Joe Incao owns one of the newest businesses on Buffalo’s Main Street.
He opened Furnishings, a home décor and gift shop, a month ago at 500 Main, on the section of the street reopened to car traffic on Tuesday morning.
Incao came back to Buffalo after working in high-end retail in New York City. The fact that cars would be returning to Main Street was one of the reasons he chose the location he did for his business.
Incao said he sees a lot of potential in the 500 block of Main.
“The street is the lifeblood of the neighborhood and without it, neighborhoods don’t thrive,” Incao said. “And so, by having cars come back on Main Street, it not only opens up traffic but it opens up the possibility of businesses coming back.”
Cut off to traffic since the mid-1980s, the 500 block of Main Street between Chippewa and Mohawk streets reopened Tuesday morning, signaling the completion of a nearly $22 million project that will allow drivers to share more of Main Street with the Metro Rail. Construction started in the fall of 2013 and included roadwork, new sidewalks, outdoor seating and landscaping.
The 500 block of Main Street is the latest portion of Main Street to regain vehicular traffic as part of the Cars Sharing Main Street project. North of the 500 block, the 600 block of Main – between Chippewa and Tupper streets – reopened to car traffic in January.
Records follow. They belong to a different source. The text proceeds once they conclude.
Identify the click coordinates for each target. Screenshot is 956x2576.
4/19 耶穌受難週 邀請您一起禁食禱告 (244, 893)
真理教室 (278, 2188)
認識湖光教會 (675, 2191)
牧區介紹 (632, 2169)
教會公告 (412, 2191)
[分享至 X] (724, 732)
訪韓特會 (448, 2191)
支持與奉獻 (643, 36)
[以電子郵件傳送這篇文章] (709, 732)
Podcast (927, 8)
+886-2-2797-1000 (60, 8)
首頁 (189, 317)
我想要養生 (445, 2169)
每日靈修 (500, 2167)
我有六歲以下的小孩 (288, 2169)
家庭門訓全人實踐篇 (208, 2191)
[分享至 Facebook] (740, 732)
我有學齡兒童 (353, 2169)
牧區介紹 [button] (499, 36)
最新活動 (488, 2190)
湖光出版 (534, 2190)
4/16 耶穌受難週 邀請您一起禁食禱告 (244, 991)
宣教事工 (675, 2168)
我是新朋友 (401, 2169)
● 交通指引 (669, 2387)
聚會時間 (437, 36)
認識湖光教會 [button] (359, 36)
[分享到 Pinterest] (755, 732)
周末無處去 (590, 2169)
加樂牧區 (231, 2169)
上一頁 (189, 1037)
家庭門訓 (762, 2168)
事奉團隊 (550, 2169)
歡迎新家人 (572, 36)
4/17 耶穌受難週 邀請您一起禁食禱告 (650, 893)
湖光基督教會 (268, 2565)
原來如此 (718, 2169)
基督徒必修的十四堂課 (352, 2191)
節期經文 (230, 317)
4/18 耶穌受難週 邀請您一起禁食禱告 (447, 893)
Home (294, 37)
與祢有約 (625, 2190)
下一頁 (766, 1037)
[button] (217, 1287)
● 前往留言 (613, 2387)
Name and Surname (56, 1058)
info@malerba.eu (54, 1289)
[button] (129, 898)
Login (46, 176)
The goal is to eventually reopen all of Main Street to cars.
One of the new features in the 500 block of Main is the installation of parking bollards – cylindrical barriers fastened to the ground that can be moved to widen the sidewalk along sections of the street when there’s an expectation of increased pedestrian traffic.
The bollards, which contain lights, also can be set up to allow on-street parking along the 500 block’s elevated curbs, said Public Works Commissioner Steven J. Stepniak. The parking spaces are at the same level as the sidewalk.
The curbs are built to drive up onto and were a design feature requested as part of the planning for this section of Main Street, Stepniak said.
One important result of the project is having a Main Street that looks good, which will be attractive to businesses, said Keith M. Belanger, chairman of Buffalo Place, which represents downtown property owners.
Jerry McGloin, owner of Jerry’s Photo & Studio at 521 Main, said he likes the new look of the street. His customers will be helped by the new on-street parking right outside his business.
Sen. Charles Schumer, D-N.Y., who worked to secure federal funds for the project, said, “Car traffic on Main Street is just what the doctor ordered for downtown business development, which is one of the reasons we were able to secure another highly competitive TIGER grant to continue this project.”
The next phase of the work is planned for lower Main Street, between Exchange and Scott streets. The remaining work is anticipated to cost $84 million; officials are still working to find all of the funding needed for that part of the project.